You will need to write down the negative thoughts that come to mind and all the instances where personal boundaries were infringed and examine the reasons behind the thoughts and the events.
Here are three other ways to address fixing our self-respect:
1. Stop being so hard on yourself
Give yourself a break. I remember when I was doing therapy I had a real breakthrough moment with my therapist when she led me along a line of questions where I came to realize that I’d been stuck talking negatively to myself since at least my teenage years.
This had done so much damage to my self-confidence and self-esteem.
The inner critic is probably our loudest inner voice but we need to come to realize that it’s just one aspect of our inner selves. It’s an important one but it doesn’t mean that we always have to listen to it.
We’re human, we mess up. It happens. And what do you do when you fall off a horse? You dust yourself down and get back up into the saddle.
2. Self-care
Oh, but I don’t deserve it? Dude, you do, we all do.

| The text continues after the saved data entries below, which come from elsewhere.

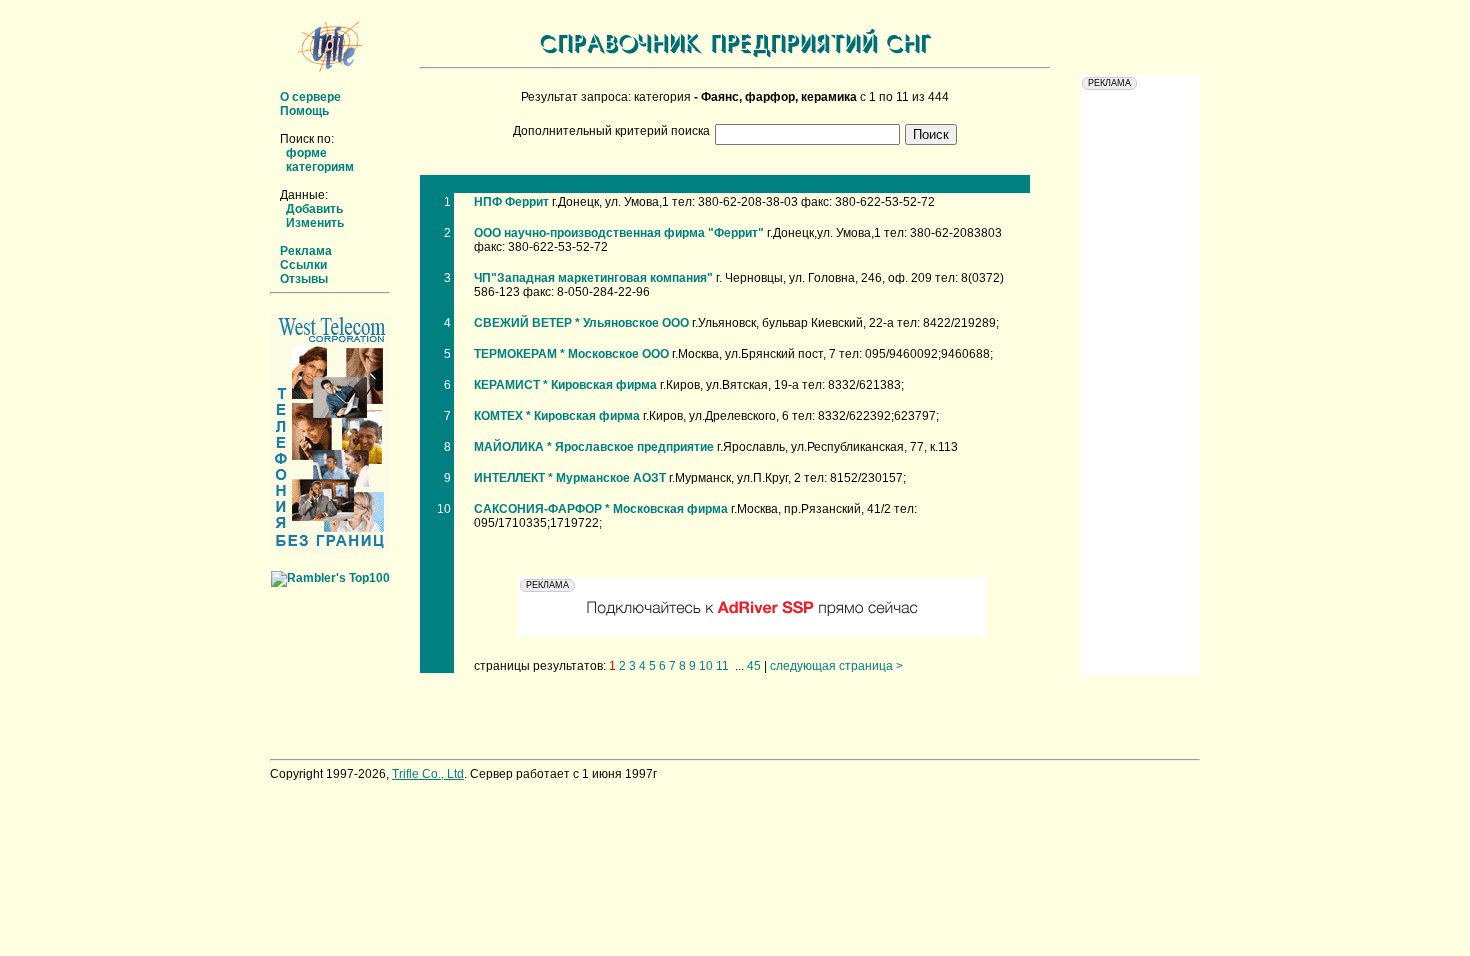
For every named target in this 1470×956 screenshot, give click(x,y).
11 (722, 666)
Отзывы (304, 279)
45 (754, 666)
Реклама (306, 251)
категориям (320, 167)
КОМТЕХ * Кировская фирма (557, 416)
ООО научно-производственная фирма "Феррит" (619, 233)
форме (306, 153)
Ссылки (303, 265)
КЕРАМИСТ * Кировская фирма (565, 385)
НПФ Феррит (511, 202)
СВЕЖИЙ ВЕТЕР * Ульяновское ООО (581, 323)
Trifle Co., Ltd (428, 774)
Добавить (314, 209)
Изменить (315, 223)
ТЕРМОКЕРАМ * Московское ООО (571, 354)
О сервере (310, 97)
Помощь (304, 111)
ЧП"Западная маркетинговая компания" (593, 278)
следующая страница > (836, 666)
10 (706, 666)
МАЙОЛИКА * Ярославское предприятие (594, 447)
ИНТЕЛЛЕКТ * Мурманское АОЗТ (570, 478)
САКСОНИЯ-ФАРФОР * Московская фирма (601, 509)
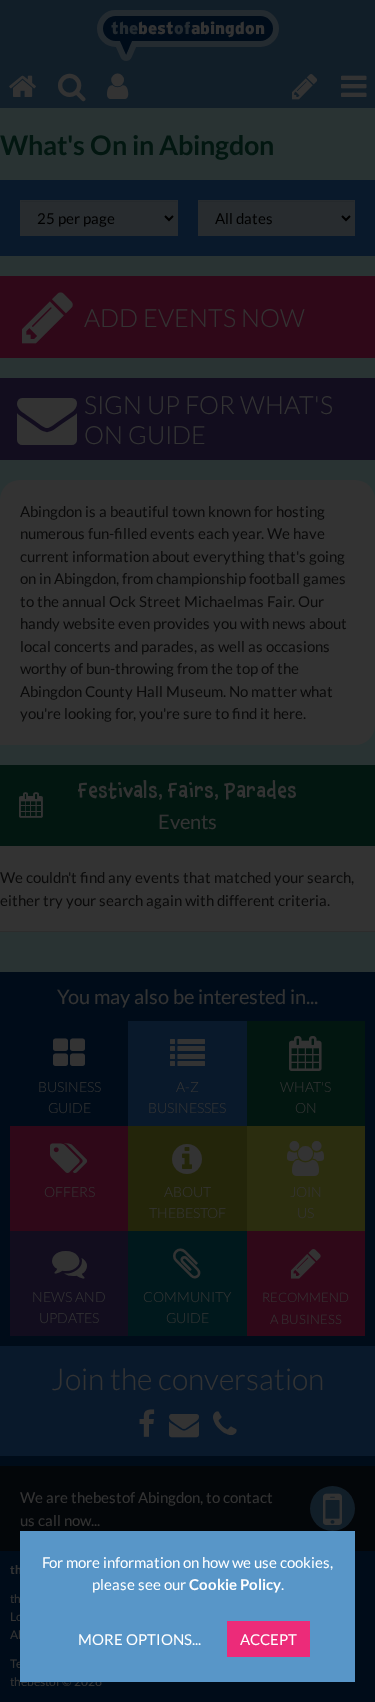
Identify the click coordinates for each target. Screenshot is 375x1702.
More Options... (139, 1639)
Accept (268, 1639)
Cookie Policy (235, 1584)
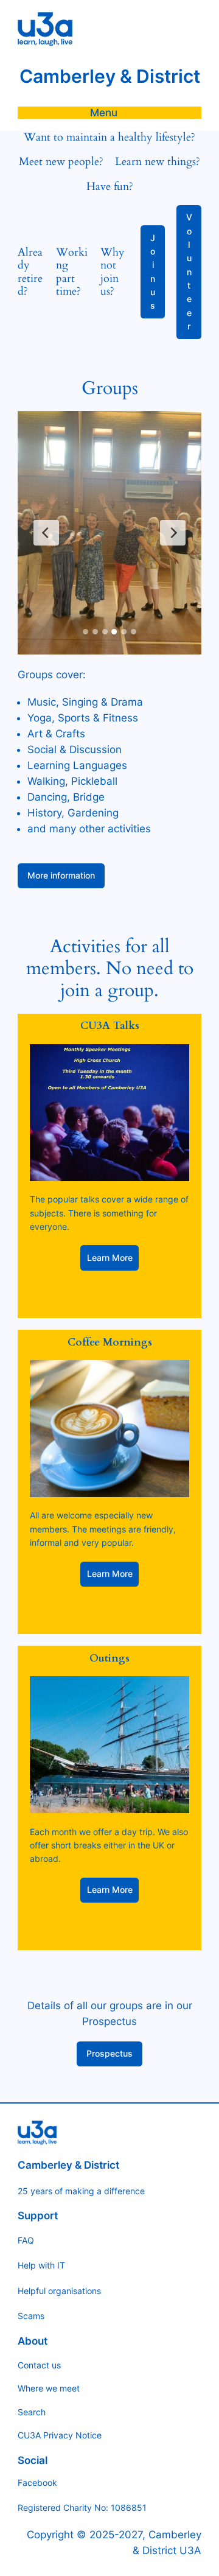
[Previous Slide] (46, 533)
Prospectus (109, 2053)
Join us (152, 272)
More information (61, 875)
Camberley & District (109, 76)
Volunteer (189, 271)
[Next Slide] (173, 533)
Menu (103, 113)
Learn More (110, 1257)
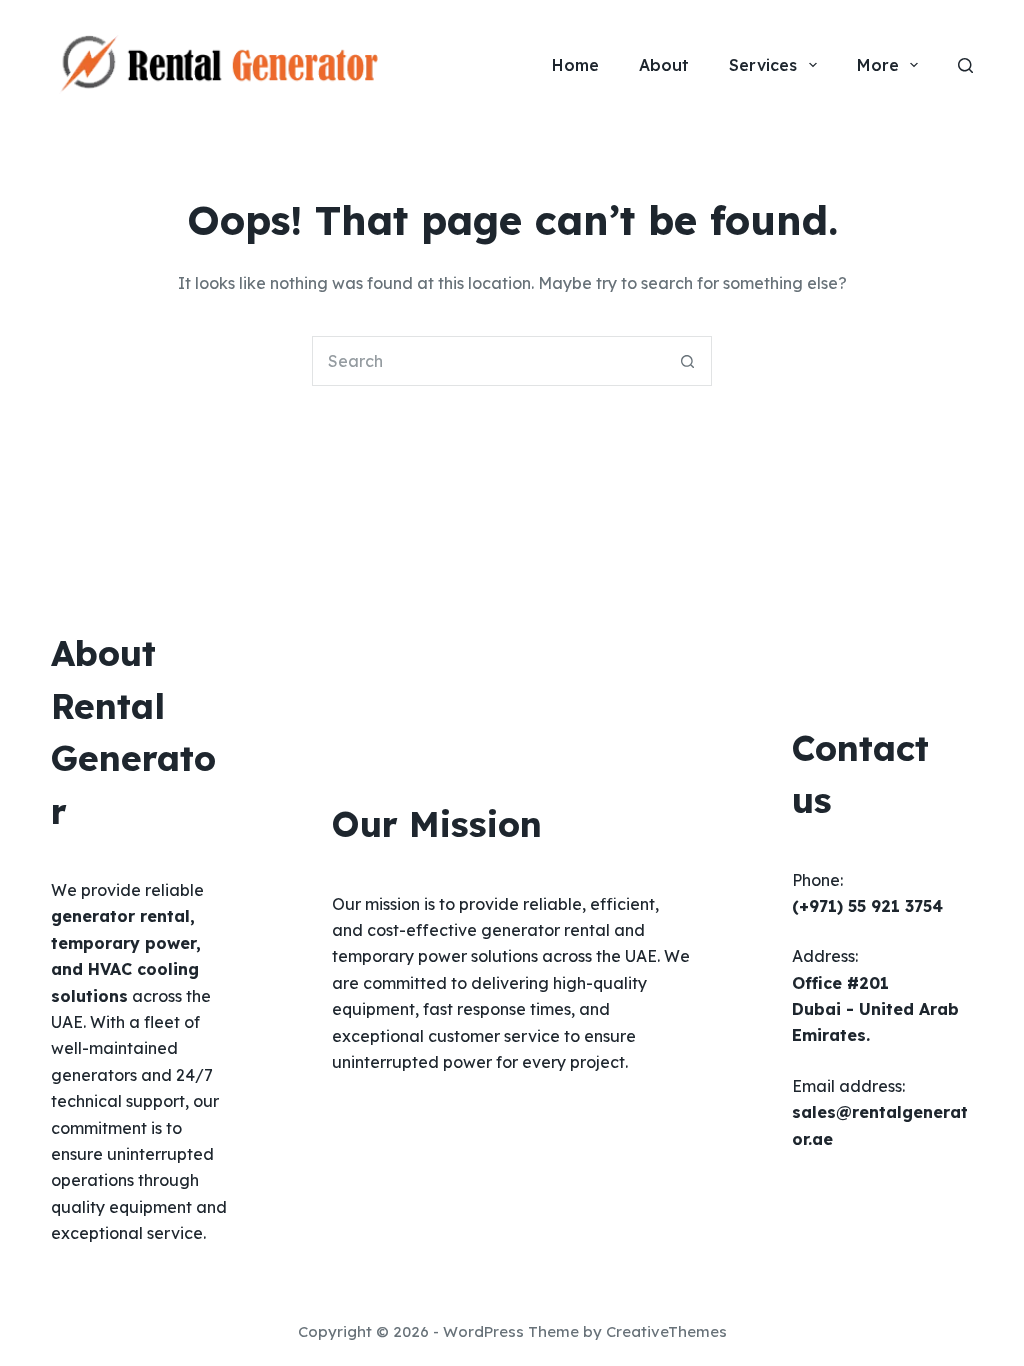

Here’s the thing about doing things we enjoy, or doing things to help us relax. We’re giving ourselves a wee reward because we’re telling ourselves that we’re worth all the drudgery and toil that we put ourselves through.
By doing the things we enjoy, things like hobbies, playing an instrument, being in nature, we help build some self-esteem because we take little wins along the way. We learn anew song, for example, or we reach the top of a mountain and all of these wee little ‘wins’ help us to build self-confidence.
3. Looking at relationships
I had this thought that I was a good judge of character. We all think that. But many of us don’t. Thanks to therapy I learned that I was surrounded by toxic friends who took advantage of me and manipulated me into doing things I didn’t want to do. Indeed, I felt like the friendships hinged on me doing things for them.
Looking back now, I can’t believe I was so stupid but then again, I can’t be too hard on myself and I have to look at them as learning experiences.
It’s like this, and it took me a while to learn it so I’d like to tell it to anyone who needs to hear it: you are under no obligation to tolerate anyone else’s toxic behavior.
If you’re being manipulated, disrespected, unsupported and/or neglected by anyone, you have the choice to either make chances to the relationship and mend things, or drop it and get out of dodge.
But remember that you always have a choice.